— WORK REQUIRED —
Copy out, exactly, the first line of the entries below and every line after it through the one containing "Screen dimensions: 622x311".

--- DATA TO PROCESS Enclosed Below ---

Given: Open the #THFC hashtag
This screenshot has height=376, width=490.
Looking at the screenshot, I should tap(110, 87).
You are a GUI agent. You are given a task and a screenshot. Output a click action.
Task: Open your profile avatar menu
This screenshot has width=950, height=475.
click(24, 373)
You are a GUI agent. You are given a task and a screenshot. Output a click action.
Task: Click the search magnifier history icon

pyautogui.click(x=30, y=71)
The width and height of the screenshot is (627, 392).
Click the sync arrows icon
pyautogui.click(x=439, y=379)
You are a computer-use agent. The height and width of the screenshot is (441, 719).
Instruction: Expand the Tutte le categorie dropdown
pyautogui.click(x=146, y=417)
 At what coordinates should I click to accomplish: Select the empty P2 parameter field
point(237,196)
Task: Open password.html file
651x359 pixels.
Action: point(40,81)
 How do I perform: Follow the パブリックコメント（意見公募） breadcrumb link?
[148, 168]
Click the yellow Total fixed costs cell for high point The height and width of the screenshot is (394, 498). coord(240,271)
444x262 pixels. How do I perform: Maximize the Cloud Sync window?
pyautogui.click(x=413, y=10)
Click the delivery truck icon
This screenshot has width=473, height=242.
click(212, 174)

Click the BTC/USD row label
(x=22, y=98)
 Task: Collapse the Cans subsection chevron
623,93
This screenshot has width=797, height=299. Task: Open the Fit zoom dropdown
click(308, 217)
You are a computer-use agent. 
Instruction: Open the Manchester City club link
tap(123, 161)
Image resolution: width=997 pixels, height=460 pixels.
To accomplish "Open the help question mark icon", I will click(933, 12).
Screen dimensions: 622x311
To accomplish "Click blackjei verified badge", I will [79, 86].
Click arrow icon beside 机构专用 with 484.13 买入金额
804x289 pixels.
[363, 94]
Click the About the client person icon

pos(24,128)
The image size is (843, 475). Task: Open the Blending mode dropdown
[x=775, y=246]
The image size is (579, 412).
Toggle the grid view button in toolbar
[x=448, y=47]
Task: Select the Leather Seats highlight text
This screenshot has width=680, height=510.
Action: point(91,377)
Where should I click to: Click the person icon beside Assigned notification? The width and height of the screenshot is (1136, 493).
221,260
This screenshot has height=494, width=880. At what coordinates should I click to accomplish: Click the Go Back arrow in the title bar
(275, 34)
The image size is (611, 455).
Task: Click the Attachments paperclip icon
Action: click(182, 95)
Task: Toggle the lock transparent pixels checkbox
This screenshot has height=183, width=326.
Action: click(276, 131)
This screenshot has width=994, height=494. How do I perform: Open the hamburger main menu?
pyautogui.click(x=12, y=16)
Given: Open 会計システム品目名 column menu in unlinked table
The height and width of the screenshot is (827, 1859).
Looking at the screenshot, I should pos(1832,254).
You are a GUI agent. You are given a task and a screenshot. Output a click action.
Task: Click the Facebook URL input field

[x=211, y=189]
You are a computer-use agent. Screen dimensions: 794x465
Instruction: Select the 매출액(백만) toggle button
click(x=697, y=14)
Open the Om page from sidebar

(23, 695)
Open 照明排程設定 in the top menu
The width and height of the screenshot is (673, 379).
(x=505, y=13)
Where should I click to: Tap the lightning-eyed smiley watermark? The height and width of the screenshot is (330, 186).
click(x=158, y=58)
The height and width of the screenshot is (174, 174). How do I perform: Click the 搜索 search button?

--- End of Enclosed DATA TO PROCESS ---

— OUTPUT FOR THIS TASK —
Given: Open the #THFC hashtag
This screenshot has height=376, width=490.
Looking at the screenshot, I should tap(110, 87).
You are a GUI agent. You are given a task and a screenshot. Output a click action.
Task: Open your profile avatar menu
This screenshot has width=950, height=475.
click(24, 373)
You are a GUI agent. You are given a task and a screenshot. Output a click action.
Task: Click the search magnifier history icon

pyautogui.click(x=30, y=71)
The width and height of the screenshot is (627, 392).
Click the sync arrows icon
pyautogui.click(x=439, y=379)
You are a computer-use agent. The height and width of the screenshot is (441, 719).
Instruction: Expand the Tutte le categorie dropdown
pyautogui.click(x=146, y=417)
 At what coordinates should I click to accomplish: Select the empty P2 parameter field
point(237,196)
Task: Open password.html file
651x359 pixels.
Action: point(40,81)
 How do I perform: Follow the パブリックコメント（意見公募） breadcrumb link?
[148, 168]
Click the yellow Total fixed costs cell for high point The height and width of the screenshot is (394, 498). coord(240,271)
444x262 pixels. How do I perform: Maximize the Cloud Sync window?
pyautogui.click(x=413, y=10)
Click the delivery truck icon
This screenshot has width=473, height=242.
click(212, 174)

Click the BTC/USD row label
(x=22, y=98)
 Task: Collapse the Cans subsection chevron
623,93
This screenshot has width=797, height=299. Task: Open the Fit zoom dropdown
click(308, 217)
You are a computer-use agent. 
Instruction: Open the Manchester City club link
tap(123, 161)
Image resolution: width=997 pixels, height=460 pixels.
To accomplish "Open the help question mark icon", I will click(933, 12).
Screen dimensions: 622x311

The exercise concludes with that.